Laurie, are you talking about the Spruce Goose that Howard Hughes built? That Spruce Goose is in a flight museum in Oregon, about three hours away from where I live in Washington.



> As long as you don't mind my clinging to your sleeve periodically should I get spooked out of my wits! Hehehehe, it's so fun being scared!


Oh I can tell we would be great traveling mates if you don't mind my giggling when I get scared. I am a bit strange that way...never scream when I'm scared....just giggle like a fool.


----------



## Jack Reaper (Nov 19, 2003)

Too bad one cannot spend the night at the Custer Battlefield (Little Big Horn) as that place is a helluva lot closer than Gettysburg to me....6 or 7hr drive.


----------



## Laurie S. (Dec 4, 2007)

*Thanks* for the link, *Spookzilla*, I loved checking it out-- makes me want to go even more!! I'm tellin' ya, the 'ole wheels in my head are turning to get this trip organized, I talked to my husband about it this morning. 
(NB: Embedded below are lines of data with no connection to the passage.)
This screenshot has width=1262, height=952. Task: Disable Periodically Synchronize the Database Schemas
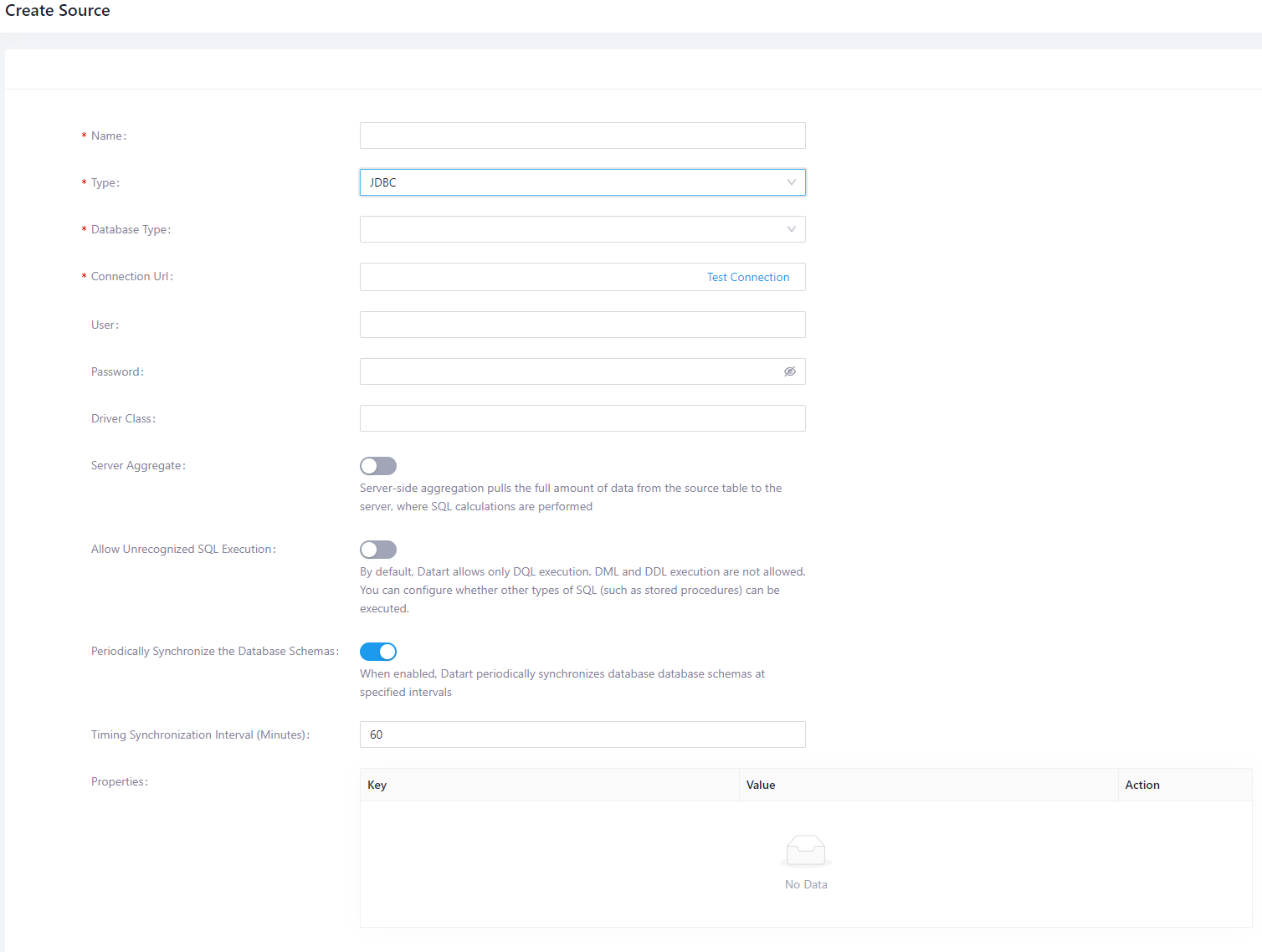(x=377, y=651)
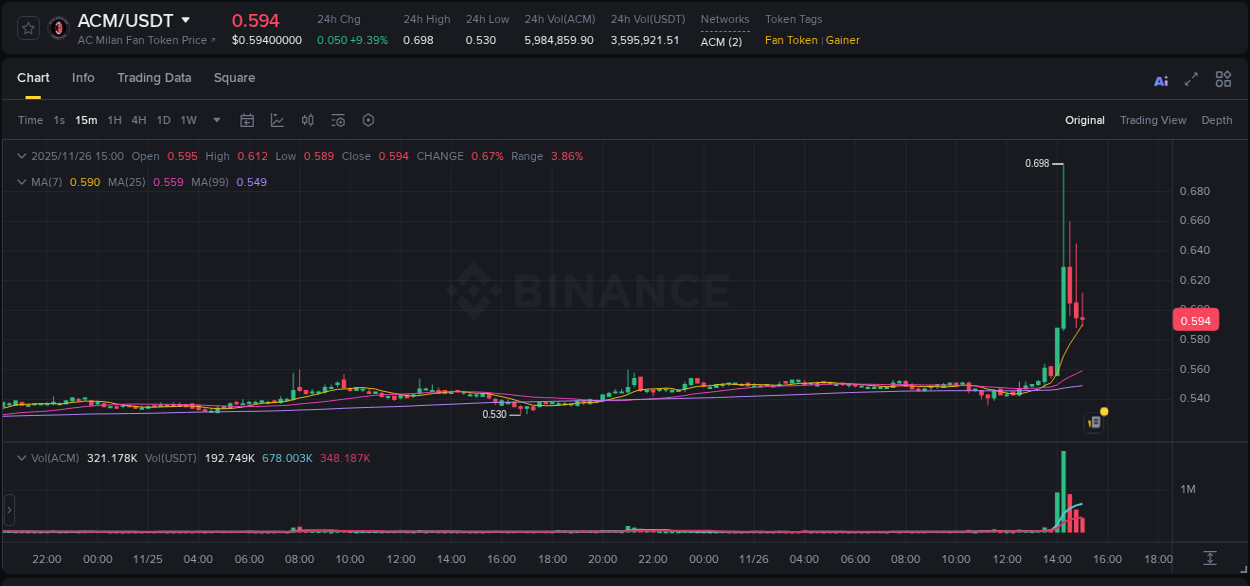Click the go-to-date calendar icon
This screenshot has width=1250, height=586.
(247, 120)
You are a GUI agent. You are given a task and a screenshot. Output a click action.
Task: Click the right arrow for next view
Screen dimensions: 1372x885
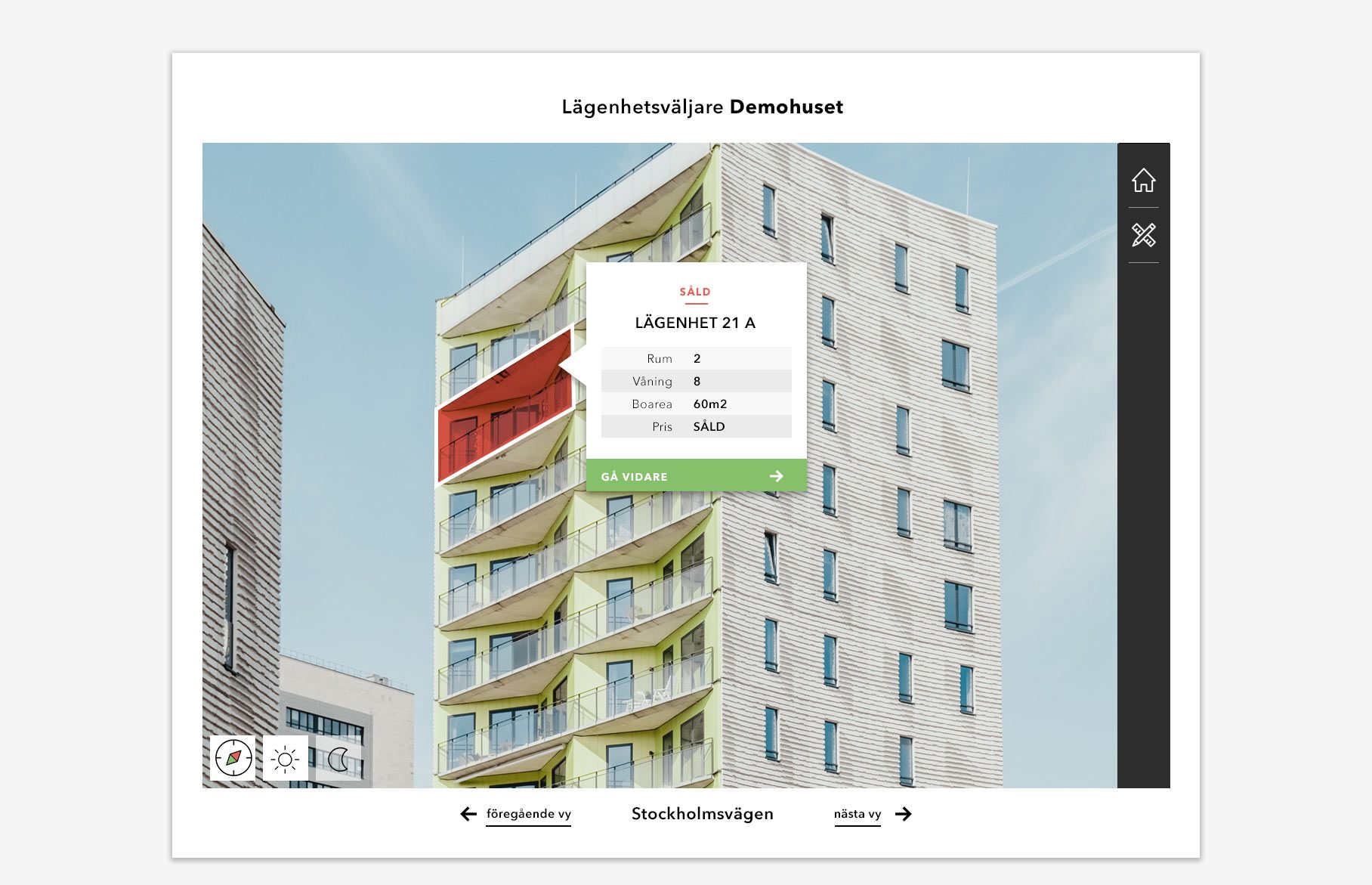pos(904,814)
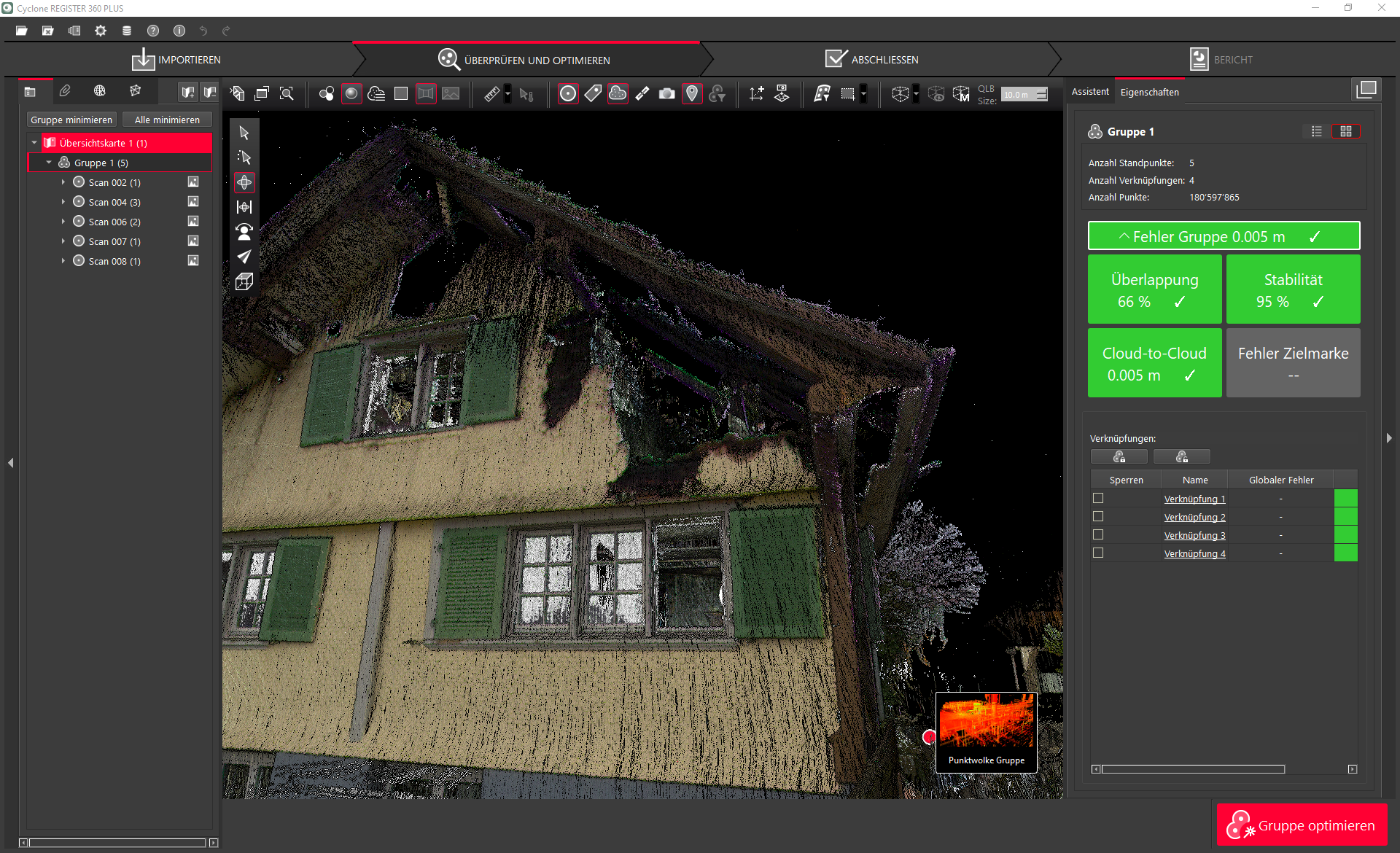
Task: Activate the orbit navigation tool
Action: tap(244, 182)
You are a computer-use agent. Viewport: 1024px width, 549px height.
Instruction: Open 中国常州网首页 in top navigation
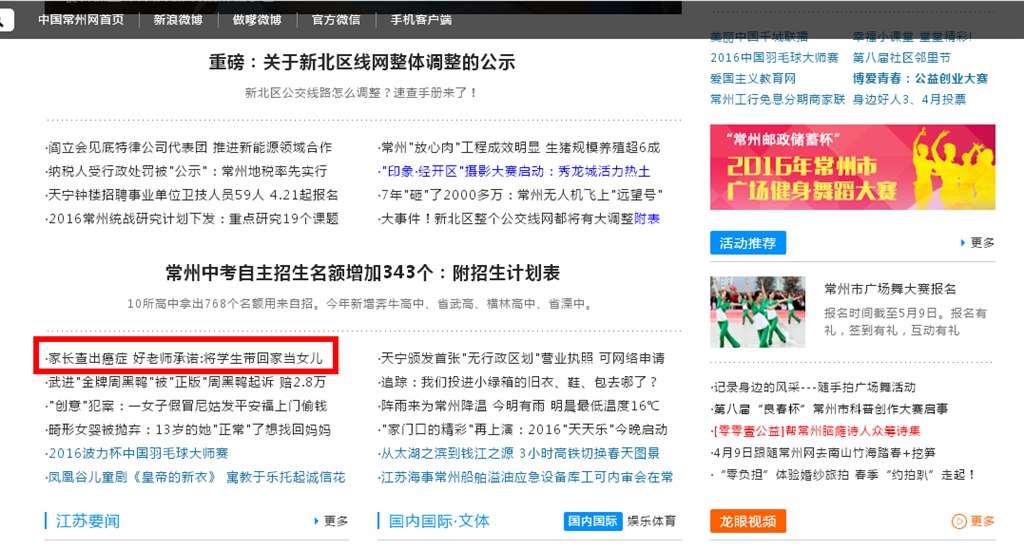point(81,20)
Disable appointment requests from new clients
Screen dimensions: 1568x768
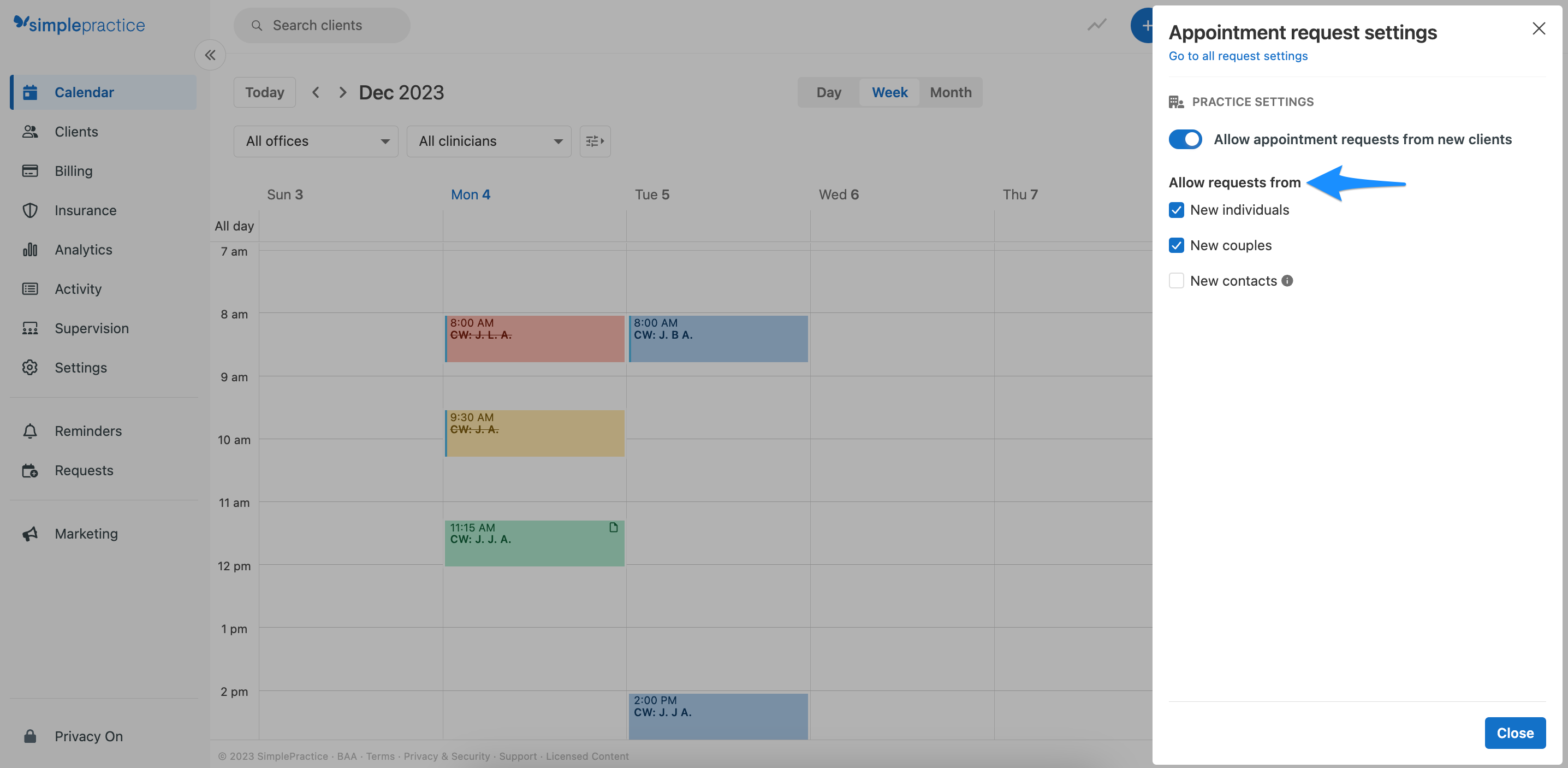[1185, 139]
*Madame*, let's do this!!  We sure do have a backseat you could have all for your own! Why, you are VERY welcome to join us anywhere we go on the haunted travel list as we certainly would be good travel mates (I wouldn't at all mind your giggling as long as you didn't give away our hiding position to the poltergeists ...for just plain ghosts it would be okay, I guess... ).

I am talking about that very Spruce Goose--WOW, what an impressive structure, you know? Too bad they couldn't get it to fly further, but then again, don't know how well it could've possibly held up in the skies...


Oooh yeah, *Jack*, I bet the Custer Battlefield has _plenty_ of energy of its own....quite a character, that Custer was.


----------



## jadewik (Dec 6, 2007)

I really want to go to New Orleans. I want to see Marie Laveau's tomb in Cemetary No1..

I also want to go to Key West, Florida to see Robert the Doll.

There's also some ruins I want to see either here in Arizona or in New Mexico, but at the moment I can't think of the name of the ruins or the people (Anasazi, perhaps) who used to live there... but it has something to do with the main streets of the city being built exactly N/S and E/W... I'll have look it up when I unpack those boxes. (Why is it unpacking after moving takes months?... bleh!)

The Lizzie Borden House in Fall River, Massachusetts is also on my list.... if I were actually THINKING when I was in MA a couple years ago, I'd have paid for me and my traveling buddies to stay there (I was single and had money then...) Instead, we stayed in the Hawthorne Hotel in Salem, MA.

As for Haunted Places I've BEEN....
I've been to the Civil War battlefields at Gettysburg twice and I have the Kenny's Market membership card to prove it. I also have TONS photos and a "ghost" story of my own.

I've been to the Winchester Mansion in California. That was more fun and interesting than scary... and I'm SOOO glad they have you wear hard hats under that house or I'd have a big scar across my forehead from turning my head to talk to my friend as I walked into a low-hanging pipe.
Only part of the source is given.